■ **Problem requirements**
Rewrite the rows from the first one through the line containing "Abteilung Brücken- und Ingenieurbau /", swapping "Sonstige" for "Andere" and changing nothing else. Leave the pictures out of your answer.
begin Records for the exercise
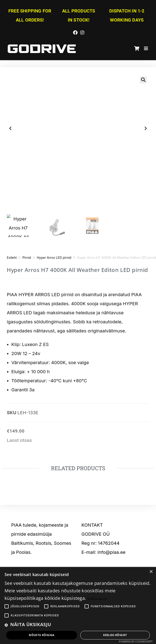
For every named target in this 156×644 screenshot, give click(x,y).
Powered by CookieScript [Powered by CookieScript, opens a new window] (136, 641)
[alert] (78, 606)
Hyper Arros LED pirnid (54, 258)
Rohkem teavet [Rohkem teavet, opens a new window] (97, 599)
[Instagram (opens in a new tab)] (82, 32)
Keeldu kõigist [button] (115, 635)
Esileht (12, 258)
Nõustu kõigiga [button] (42, 635)
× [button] (151, 572)
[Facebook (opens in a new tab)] (75, 32)
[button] (143, 80)
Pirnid (27, 258)
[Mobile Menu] (144, 49)
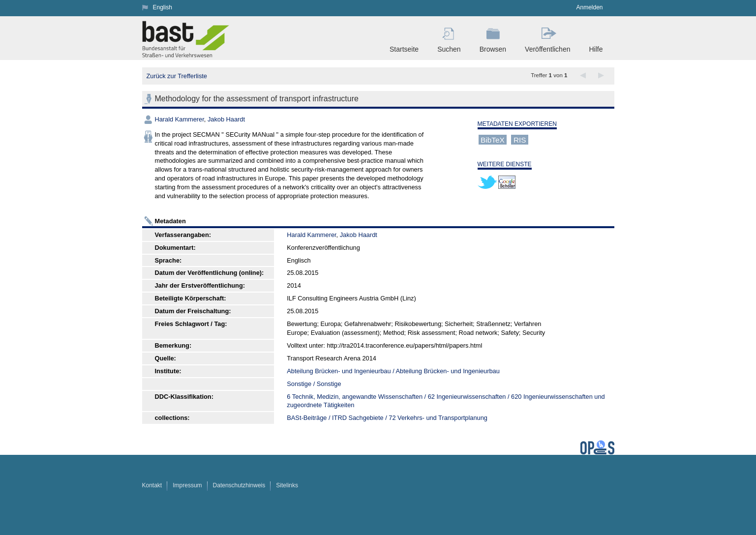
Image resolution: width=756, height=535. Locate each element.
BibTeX (492, 139)
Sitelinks (287, 485)
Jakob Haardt (226, 119)
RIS (520, 139)
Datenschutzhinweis (239, 485)
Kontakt (152, 485)
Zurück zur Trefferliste (177, 76)
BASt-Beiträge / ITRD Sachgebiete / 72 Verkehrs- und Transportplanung (387, 417)
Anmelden (589, 7)
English (162, 7)
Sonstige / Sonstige (314, 384)
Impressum (187, 485)
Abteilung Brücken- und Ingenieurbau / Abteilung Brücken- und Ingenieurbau (393, 371)
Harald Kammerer (180, 119)
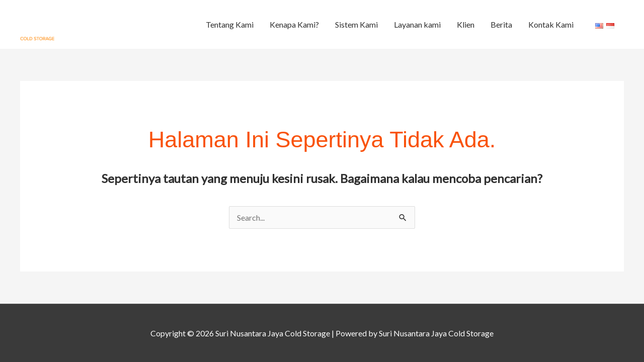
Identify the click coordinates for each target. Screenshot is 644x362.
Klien (465, 24)
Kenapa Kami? (294, 24)
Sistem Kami (356, 24)
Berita (501, 24)
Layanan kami (417, 24)
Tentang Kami (229, 24)
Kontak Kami (551, 24)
end Records for the exercise
■ **Result below**
For every named target in this 156×644 screenshot, give click(x,y).
Powered by CookieScript [Powered by CookieScript, opens a new window] (136, 641)
[alert] (78, 606)
Hyper Arros LED pirnid (54, 258)
Rohkem teavet [Rohkem teavet, opens a new window] (97, 599)
[Instagram (opens in a new tab)] (82, 32)
Keeldu kõigist [button] (115, 635)
Esileht (12, 258)
Nõustu kõigiga [button] (42, 635)
× [button] (151, 572)
[Facebook (opens in a new tab)] (75, 32)
[button] (143, 80)
Pirnid (27, 258)
[Mobile Menu] (144, 49)
Image resolution: width=756, height=535. Locate each element.
BibTeX (492, 139)
Sitelinks (287, 485)
Jakob Haardt (226, 119)
RIS (520, 139)
Datenschutzhinweis (239, 485)
Kontakt (152, 485)
Zurück zur Trefferliste (177, 76)
BASt-Beiträge / ITRD Sachgebiete / 72 Verkehrs- und Transportplanung (387, 417)
Anmelden (589, 7)
English (162, 7)
Andere / Andere (314, 384)
Impressum (187, 485)
Abteilung Brücken- und Ingenieurbau / Abteilung Brücken- und Ingenieurbau (393, 371)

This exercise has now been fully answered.